BEGIN RECORDS FOR THIS EXERCISE
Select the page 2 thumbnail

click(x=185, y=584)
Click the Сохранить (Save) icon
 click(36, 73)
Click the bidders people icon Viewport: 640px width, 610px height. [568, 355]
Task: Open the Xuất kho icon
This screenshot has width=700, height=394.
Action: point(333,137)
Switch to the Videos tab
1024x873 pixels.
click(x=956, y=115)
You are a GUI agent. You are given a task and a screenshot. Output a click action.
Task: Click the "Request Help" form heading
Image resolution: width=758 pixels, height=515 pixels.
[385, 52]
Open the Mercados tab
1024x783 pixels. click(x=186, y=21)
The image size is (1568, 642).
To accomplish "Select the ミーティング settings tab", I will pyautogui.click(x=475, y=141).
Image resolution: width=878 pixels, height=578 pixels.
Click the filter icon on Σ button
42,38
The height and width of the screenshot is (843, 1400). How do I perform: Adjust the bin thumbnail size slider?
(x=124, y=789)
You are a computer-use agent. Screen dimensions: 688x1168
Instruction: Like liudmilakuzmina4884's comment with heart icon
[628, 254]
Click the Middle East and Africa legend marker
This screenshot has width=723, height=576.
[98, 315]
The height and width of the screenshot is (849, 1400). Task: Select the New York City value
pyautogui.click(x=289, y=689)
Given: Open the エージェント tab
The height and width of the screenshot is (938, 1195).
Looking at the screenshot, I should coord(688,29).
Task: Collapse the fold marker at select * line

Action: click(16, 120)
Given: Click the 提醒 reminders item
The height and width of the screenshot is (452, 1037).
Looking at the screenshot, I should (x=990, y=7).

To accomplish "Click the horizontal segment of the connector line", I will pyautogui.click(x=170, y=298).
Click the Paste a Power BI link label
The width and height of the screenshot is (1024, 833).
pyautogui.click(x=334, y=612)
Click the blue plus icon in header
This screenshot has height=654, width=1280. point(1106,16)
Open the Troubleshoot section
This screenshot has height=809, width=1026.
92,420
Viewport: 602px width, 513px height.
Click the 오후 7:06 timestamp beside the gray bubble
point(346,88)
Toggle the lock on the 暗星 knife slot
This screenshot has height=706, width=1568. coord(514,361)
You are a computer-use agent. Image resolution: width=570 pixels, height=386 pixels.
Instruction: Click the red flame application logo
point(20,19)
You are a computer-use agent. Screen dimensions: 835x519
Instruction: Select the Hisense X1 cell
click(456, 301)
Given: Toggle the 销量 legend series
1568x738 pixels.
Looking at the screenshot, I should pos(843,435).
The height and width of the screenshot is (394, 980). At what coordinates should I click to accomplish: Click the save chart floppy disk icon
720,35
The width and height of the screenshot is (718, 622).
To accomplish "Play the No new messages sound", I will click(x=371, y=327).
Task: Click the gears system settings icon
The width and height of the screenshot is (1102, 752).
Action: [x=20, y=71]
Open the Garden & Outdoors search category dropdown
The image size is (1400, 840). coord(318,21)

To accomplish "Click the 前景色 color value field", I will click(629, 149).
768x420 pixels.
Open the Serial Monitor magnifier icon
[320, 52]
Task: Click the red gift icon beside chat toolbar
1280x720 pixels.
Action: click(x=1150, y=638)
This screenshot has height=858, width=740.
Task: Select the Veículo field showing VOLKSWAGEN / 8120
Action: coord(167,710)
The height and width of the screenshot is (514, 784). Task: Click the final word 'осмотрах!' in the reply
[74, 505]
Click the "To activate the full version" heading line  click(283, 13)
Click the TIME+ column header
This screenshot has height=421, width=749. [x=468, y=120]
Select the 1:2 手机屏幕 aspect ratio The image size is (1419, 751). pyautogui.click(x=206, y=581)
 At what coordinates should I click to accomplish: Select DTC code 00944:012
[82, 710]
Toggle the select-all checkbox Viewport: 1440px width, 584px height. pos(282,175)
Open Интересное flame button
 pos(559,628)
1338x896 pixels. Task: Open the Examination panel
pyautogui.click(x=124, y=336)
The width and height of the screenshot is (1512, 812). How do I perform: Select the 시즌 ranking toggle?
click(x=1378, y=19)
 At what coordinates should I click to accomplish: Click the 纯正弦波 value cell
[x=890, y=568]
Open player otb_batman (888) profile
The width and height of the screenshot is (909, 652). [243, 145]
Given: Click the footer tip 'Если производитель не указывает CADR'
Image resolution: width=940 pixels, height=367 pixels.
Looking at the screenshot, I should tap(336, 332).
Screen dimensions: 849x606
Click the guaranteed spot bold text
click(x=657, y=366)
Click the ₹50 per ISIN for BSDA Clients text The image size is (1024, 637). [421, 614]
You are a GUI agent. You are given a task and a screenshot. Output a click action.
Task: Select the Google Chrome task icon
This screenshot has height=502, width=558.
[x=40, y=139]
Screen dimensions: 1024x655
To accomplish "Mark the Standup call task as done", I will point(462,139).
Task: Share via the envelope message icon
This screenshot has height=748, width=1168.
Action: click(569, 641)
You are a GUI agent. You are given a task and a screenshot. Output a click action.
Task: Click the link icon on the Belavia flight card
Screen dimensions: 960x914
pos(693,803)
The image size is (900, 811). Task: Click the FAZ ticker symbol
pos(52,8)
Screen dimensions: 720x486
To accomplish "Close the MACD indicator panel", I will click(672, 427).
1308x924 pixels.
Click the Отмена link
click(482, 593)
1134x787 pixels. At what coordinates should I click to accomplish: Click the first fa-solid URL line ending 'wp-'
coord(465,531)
END RECORDS FOR THIS EXERCISE
YOUR GOAL -
Would you write out all the records exactly as they read?

OUTPUT -
Select the page 2 thumbnail

click(x=185, y=584)
Click the Сохранить (Save) icon
 click(36, 73)
Click the bidders people icon Viewport: 640px width, 610px height. [568, 355]
Task: Open the Xuất kho icon
This screenshot has width=700, height=394.
Action: point(333,137)
Switch to the Videos tab
1024x873 pixels.
click(x=956, y=115)
You are a GUI agent. You are given a task and a screenshot. Output a click action.
Task: Click the "Request Help" form heading
Image resolution: width=758 pixels, height=515 pixels.
[385, 52]
Open the Mercados tab
1024x783 pixels. click(x=186, y=21)
The image size is (1568, 642).
To accomplish "Select the ミーティング settings tab", I will pyautogui.click(x=475, y=141).
Image resolution: width=878 pixels, height=578 pixels.
Click the filter icon on Σ button
42,38
The height and width of the screenshot is (843, 1400). How do I perform: Adjust the bin thumbnail size slider?
(x=124, y=789)
You are a computer-use agent. Screen dimensions: 688x1168
Instruction: Like liudmilakuzmina4884's comment with heart icon
[628, 254]
Click the Middle East and Africa legend marker
This screenshot has width=723, height=576.
[98, 315]
The height and width of the screenshot is (849, 1400). Task: Select the New York City value
pyautogui.click(x=289, y=689)
Given: Open the エージェント tab
The height and width of the screenshot is (938, 1195).
Looking at the screenshot, I should coord(688,29).
Task: Collapse the fold marker at select * line

Action: click(16, 120)
Given: Click the 提醒 reminders item
The height and width of the screenshot is (452, 1037).
Looking at the screenshot, I should (x=990, y=7).

To accomplish "Click the horizontal segment of the connector line", I will pyautogui.click(x=170, y=298).
Click the Paste a Power BI link label
The width and height of the screenshot is (1024, 833).
pyautogui.click(x=334, y=612)
Click the blue plus icon in header
This screenshot has height=654, width=1280. point(1106,16)
Open the Troubleshoot section
This screenshot has height=809, width=1026.
92,420
Viewport: 602px width, 513px height.
Click the 오후 7:06 timestamp beside the gray bubble
point(346,88)
Toggle the lock on the 暗星 knife slot
This screenshot has height=706, width=1568. coord(514,361)
You are a computer-use agent. Image resolution: width=570 pixels, height=386 pixels.
Instruction: Click the red flame application logo
point(20,19)
You are a computer-use agent. Screen dimensions: 835x519
Instruction: Select the Hisense X1 cell
click(456, 301)
Given: Toggle the 销量 legend series
1568x738 pixels.
Looking at the screenshot, I should pos(843,435).
The height and width of the screenshot is (394, 980). At what coordinates should I click to accomplish: Click the save chart floppy disk icon
720,35
The width and height of the screenshot is (718, 622).
To accomplish "Play the No new messages sound", I will click(x=371, y=327).
Task: Click the gears system settings icon
The width and height of the screenshot is (1102, 752).
Action: [x=20, y=71]
Open the Garden & Outdoors search category dropdown
The image size is (1400, 840). coord(318,21)

To accomplish "Click the 前景色 color value field", I will click(629, 149).
768x420 pixels.
Open the Serial Monitor magnifier icon
[320, 52]
Task: Click the red gift icon beside chat toolbar
1280x720 pixels.
Action: click(x=1150, y=638)
This screenshot has height=858, width=740.
Task: Select the Veículo field showing VOLKSWAGEN / 8120
Action: coord(167,710)
The height and width of the screenshot is (514, 784). Task: Click the final word 'осмотрах!' in the reply
[74, 505]
Click the "To activate the full version" heading line  click(283, 13)
Click the TIME+ column header
This screenshot has height=421, width=749. [x=468, y=120]
Select the 1:2 手机屏幕 aspect ratio The image size is (1419, 751). pyautogui.click(x=206, y=581)
 At what coordinates should I click to accomplish: Select DTC code 00944:012
[82, 710]
Toggle the select-all checkbox Viewport: 1440px width, 584px height. pos(282,175)
Open Интересное flame button
 pos(559,628)
1338x896 pixels. Task: Open the Examination panel
pyautogui.click(x=124, y=336)
The width and height of the screenshot is (1512, 812). How do I perform: Select the 시즌 ranking toggle?
click(x=1378, y=19)
 At what coordinates should I click to accomplish: Click the 纯正弦波 value cell
[x=890, y=568]
Open player otb_batman (888) profile
The width and height of the screenshot is (909, 652). [243, 145]
Given: Click the footer tip 'Если производитель не указывает CADR'
Image resolution: width=940 pixels, height=367 pixels.
Looking at the screenshot, I should tap(336, 332).
Screen dimensions: 849x606
Click the guaranteed spot bold text
click(x=657, y=366)
Click the ₹50 per ISIN for BSDA Clients text The image size is (1024, 637). [421, 614]
You are a GUI agent. You are given a task and a screenshot. Output a click action.
Task: Select the Google Chrome task icon
This screenshot has height=502, width=558.
[x=40, y=139]
Screen dimensions: 1024x655
To accomplish "Mark the Standup call task as done", I will point(462,139).
Task: Share via the envelope message icon
This screenshot has height=748, width=1168.
Action: click(569, 641)
You are a GUI agent. You are given a task and a screenshot. Output a click action.
Task: Click the link icon on the Belavia flight card
Screen dimensions: 960x914
pos(693,803)
The image size is (900, 811). Task: Click the FAZ ticker symbol
pos(52,8)
Screen dimensions: 720x486
To accomplish "Close the MACD indicator panel", I will click(672, 427).
1308x924 pixels.
Click the Отмена link
click(482, 593)
1134x787 pixels. At what coordinates should I click to accomplish: Click the first fa-solid URL line ending 'wp-'
coord(465,531)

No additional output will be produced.